What this task involves — Pick up the passage about imperfect businesses still being sellable, and continue it from its last sentence.

Text shown —
Kristie’s story includes an important lesson: Make yourself less essential, and your business becomes more valuable. If you’re still the one opening the door in the morning and locking up at night—literally or metaphorically—it’s worth asking: What would break if I stepped away for 90 days? Start there. Whether it’s building a playbook, empowering your team, or simply learning to let go, taking even one step toward reducing your involvement makes your company not just more valuable but more enjoyable to own.

Why Imperfections in Your Business Don’t Make It Unsellable

For business owners considering their endgame, learning what makes a company valuable can feel overwhelming. Buyers prioritize factors like recurring revenue, a differentiated product or service, and a leadership team that operates independently from the owner. If a business doesn’t check every box, it can seem as though selling is perpetually just out of reach.

Supplied material —
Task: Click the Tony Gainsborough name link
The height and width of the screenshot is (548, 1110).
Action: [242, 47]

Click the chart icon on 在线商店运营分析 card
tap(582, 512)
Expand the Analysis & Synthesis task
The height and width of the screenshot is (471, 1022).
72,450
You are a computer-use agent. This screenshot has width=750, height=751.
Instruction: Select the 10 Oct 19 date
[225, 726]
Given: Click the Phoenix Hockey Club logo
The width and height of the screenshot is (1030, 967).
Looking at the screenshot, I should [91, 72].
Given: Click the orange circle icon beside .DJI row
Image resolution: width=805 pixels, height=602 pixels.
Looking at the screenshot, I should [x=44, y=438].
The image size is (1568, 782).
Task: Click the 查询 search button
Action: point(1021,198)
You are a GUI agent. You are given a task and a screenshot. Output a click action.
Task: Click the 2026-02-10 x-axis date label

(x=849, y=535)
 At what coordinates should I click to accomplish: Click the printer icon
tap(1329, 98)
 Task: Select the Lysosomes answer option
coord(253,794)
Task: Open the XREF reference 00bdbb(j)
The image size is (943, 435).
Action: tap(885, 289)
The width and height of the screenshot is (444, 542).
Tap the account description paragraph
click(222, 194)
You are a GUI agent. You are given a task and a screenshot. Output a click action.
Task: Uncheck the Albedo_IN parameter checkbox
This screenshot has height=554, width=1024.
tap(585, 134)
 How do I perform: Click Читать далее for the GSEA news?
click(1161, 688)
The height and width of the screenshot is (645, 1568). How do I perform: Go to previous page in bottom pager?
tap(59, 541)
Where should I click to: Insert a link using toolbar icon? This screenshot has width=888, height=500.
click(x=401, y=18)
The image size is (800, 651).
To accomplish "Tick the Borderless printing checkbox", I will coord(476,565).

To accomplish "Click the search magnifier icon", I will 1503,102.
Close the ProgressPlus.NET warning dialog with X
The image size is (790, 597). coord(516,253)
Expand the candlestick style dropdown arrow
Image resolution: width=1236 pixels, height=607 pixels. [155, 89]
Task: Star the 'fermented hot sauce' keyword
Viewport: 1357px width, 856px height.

The answer —
But perfection is not a prerequisite for a sale. While improving the key drivers of value is important, an imperfect business can still be highly desirable to the right buyer. In fact, some acquirers actively look for businesses with fixable flaws because they see an opportunity to increase value.

Blake Hutchison on Why Imperfections Can Be to an Acquirer’s Advantage

Blake Hutchison, CEO of Flippa, has witnessed thousands of business acquisitions. Flippa is an online marketplace where business owners can buy and sell companies, particularly small to mid-sized digital businesses. The platform connects sellers with buyers looking for opportunities to grow or optimize an acquisition.

In a recent Built to Sell Radio interview, Hutchison explained that many business owners assume their company won’t attract buyers because it has shortcomings. In reality, most acquirers aren’t looking for perfection—they’re looking for potential. Many buyers have a strategic advantage, whether it’s a strong distribution network, operational expertise, or access to capital, that allows them to take an imperfect business and make it more valuable.

A prime example of this is the acquisition of PetCoach.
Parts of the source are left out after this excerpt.